- EXERCISE TASK -
Copy the records below word for word, starting at the line that contains "The image size is (786, 497)." and ending at the line that contains "I will point(1908,41).", both of those lines included. Output only those lines.
• • • •
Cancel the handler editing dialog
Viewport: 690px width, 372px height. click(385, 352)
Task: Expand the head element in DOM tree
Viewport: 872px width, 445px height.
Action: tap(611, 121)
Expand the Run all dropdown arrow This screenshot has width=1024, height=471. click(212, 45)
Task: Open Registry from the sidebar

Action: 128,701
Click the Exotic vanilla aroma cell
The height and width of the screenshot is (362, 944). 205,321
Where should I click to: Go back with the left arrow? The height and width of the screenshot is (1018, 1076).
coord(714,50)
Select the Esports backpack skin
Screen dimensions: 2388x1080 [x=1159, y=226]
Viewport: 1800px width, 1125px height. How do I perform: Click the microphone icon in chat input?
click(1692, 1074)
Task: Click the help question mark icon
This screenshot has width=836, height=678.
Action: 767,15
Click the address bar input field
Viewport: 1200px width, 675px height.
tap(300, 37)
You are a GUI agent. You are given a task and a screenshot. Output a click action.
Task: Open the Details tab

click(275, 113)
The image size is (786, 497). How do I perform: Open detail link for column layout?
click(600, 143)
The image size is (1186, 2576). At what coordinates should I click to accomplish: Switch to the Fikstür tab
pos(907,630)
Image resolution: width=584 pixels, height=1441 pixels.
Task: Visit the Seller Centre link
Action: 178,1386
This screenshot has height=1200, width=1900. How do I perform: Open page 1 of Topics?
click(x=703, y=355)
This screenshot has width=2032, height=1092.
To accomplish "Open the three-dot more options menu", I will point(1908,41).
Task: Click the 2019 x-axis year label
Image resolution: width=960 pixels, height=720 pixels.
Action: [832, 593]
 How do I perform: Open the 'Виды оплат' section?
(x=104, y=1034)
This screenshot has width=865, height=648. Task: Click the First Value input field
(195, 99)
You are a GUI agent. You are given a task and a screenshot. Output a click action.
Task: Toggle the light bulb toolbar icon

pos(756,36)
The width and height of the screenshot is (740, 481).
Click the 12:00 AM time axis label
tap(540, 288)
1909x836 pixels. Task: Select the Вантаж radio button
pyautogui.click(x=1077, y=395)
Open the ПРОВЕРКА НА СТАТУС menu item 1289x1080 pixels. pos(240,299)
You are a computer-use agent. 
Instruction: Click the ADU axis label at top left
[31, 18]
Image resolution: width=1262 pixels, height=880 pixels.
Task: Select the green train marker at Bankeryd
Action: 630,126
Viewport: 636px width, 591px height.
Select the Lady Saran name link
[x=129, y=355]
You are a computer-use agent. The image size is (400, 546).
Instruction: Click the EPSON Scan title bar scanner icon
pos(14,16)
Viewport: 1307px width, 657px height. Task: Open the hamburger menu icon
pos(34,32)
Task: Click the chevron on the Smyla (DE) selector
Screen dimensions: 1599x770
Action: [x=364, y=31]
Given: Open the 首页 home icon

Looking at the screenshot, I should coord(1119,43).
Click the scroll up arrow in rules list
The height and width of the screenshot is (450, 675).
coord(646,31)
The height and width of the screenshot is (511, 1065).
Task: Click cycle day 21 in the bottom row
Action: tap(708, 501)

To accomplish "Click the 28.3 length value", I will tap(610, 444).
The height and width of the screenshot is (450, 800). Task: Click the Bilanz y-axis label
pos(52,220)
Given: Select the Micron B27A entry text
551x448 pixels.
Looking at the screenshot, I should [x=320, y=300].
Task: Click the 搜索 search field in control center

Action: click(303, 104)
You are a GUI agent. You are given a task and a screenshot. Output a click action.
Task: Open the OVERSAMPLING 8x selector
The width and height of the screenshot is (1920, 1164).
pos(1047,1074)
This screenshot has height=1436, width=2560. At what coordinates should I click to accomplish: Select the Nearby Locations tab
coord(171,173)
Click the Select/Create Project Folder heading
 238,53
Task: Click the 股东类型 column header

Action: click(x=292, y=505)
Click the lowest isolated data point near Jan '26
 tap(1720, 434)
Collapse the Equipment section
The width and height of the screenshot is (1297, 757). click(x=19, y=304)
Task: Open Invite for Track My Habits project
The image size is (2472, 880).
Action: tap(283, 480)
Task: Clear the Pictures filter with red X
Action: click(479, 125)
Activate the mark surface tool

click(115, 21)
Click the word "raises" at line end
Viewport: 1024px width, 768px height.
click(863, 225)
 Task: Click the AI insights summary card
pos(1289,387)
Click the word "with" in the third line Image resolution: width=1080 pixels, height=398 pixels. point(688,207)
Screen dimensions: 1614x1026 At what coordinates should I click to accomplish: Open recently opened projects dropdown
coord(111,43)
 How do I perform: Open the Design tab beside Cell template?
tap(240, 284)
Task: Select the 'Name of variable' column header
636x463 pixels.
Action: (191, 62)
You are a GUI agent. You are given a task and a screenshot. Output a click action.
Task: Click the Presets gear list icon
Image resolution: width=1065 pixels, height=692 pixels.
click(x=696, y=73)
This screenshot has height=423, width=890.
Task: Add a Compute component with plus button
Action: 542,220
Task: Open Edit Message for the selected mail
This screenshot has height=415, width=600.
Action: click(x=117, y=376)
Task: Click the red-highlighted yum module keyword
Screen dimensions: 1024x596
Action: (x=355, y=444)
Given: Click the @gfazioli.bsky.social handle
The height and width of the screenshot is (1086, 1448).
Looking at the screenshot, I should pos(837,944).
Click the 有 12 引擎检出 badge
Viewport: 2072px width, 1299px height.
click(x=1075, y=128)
• • • •
- REPLY TO THE TASK -
The image size is (786, 497). How do I perform: Open detail link for column layout?
click(600, 143)
The image size is (1186, 2576). At what coordinates should I click to accomplish: Switch to the Fikstür tab
pos(907,630)
Image resolution: width=584 pixels, height=1441 pixels.
Task: Visit the Seller Centre link
Action: 178,1386
This screenshot has height=1200, width=1900. How do I perform: Open page 1 of Topics?
click(x=703, y=355)
This screenshot has width=2032, height=1092.
To accomplish "Open the three-dot more options menu", I will point(1908,41).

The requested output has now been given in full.